Il s’est exprimé mercredi à la bibliothèque Sophia à Oran pour présenter le livre qu’il lui a consacré, à sa manière (il faut le préciser) et sorti récemment aux éditions Koukou. Anna Gréki (1931-1966) n’est pas morte durant la guerre de Libération comme l’étaient d’autres algériennes, qu’elles soient de confession musulmane ou pas, mais cela ne diminue en rien la force de son «engagement sans faille» et le sacrifice consenti par elle et d’autres femmes pour l’indépendance de l’Algérie. Elle a, comme beaucoup de ses camarades, subi la torture, la prison et l’internement sans jamais avoir abdiqué face au colonialisme mais, au contraire, cela a même eu pour effet de renforcer sa conviction. 

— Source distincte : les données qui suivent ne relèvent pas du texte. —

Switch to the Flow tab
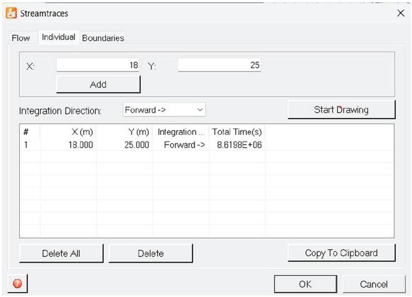 (x=21, y=38)
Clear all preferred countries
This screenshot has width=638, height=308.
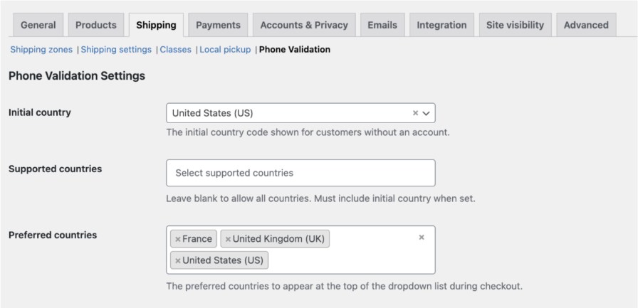[421, 238]
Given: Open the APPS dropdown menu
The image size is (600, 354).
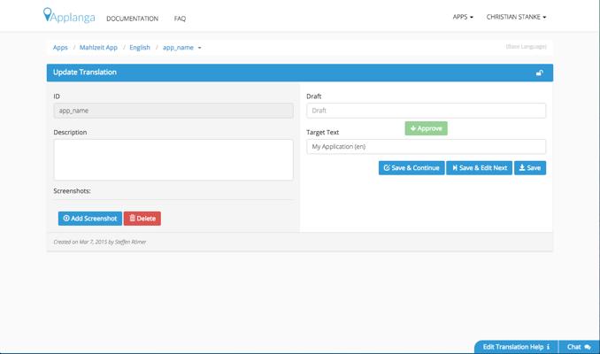Looking at the screenshot, I should 463,18.
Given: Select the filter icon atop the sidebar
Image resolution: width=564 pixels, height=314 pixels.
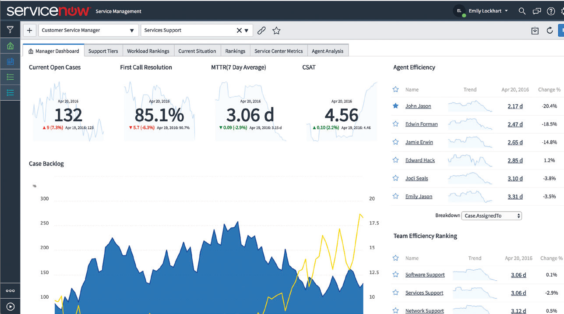Looking at the screenshot, I should point(10,29).
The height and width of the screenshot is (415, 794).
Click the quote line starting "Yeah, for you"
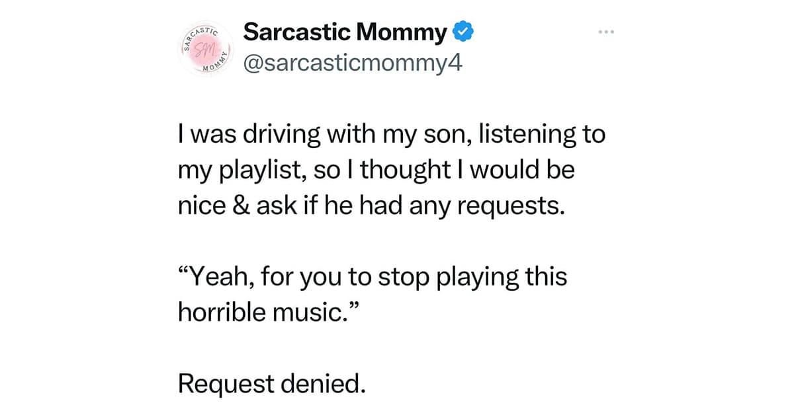point(373,276)
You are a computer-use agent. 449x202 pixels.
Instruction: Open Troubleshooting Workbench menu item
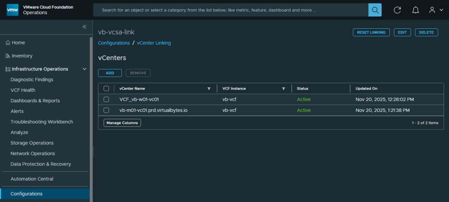pyautogui.click(x=41, y=122)
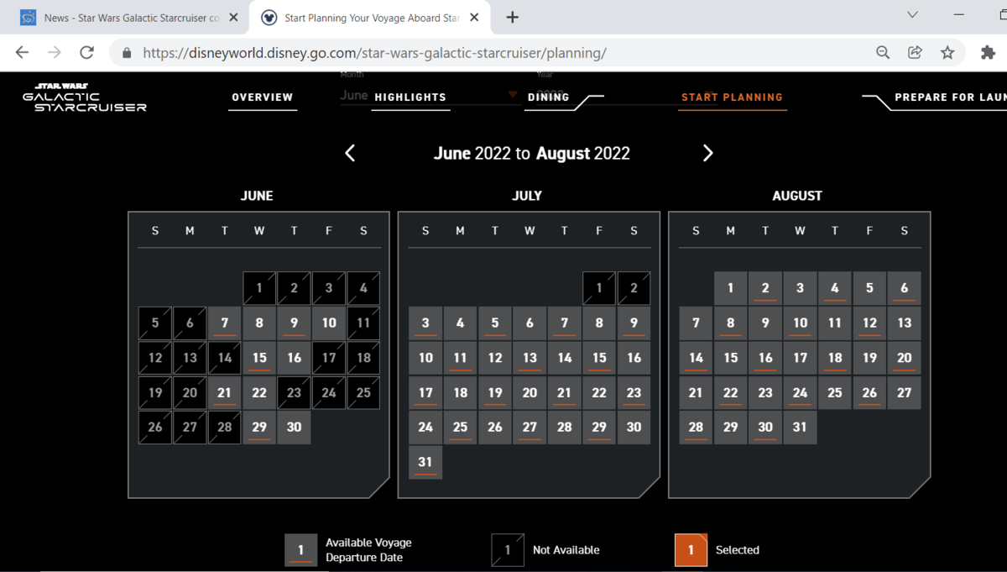Image resolution: width=1007 pixels, height=572 pixels.
Task: Click the Start Planning link
Action: (x=732, y=97)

L’écrivain retrace son parcours depuis sa naissance à Batna, sa tendre enfance dans un village des Aurès (Menaa) la poursuite de sa scolarité à Skikda, ses études de lettres modernes à la Sorbonne après le bac obtenu à seulement 16 ans, sa rencontre au milieu de la gestation estudiantine algérienne en exil avec le militant Ahmed Inal, membre du parti communiste qui pour rappel est mort plus tard au combat en 1956, son retour pour s’installer à Alger où elle devait enseigner et continuer à militer à partir de 1955, son départ forcé pour Annaba suite à la découverte de leur cache (la villa Mireille sur l’actuel Boulevard des Martyrs) par les forces coloniales, etc. 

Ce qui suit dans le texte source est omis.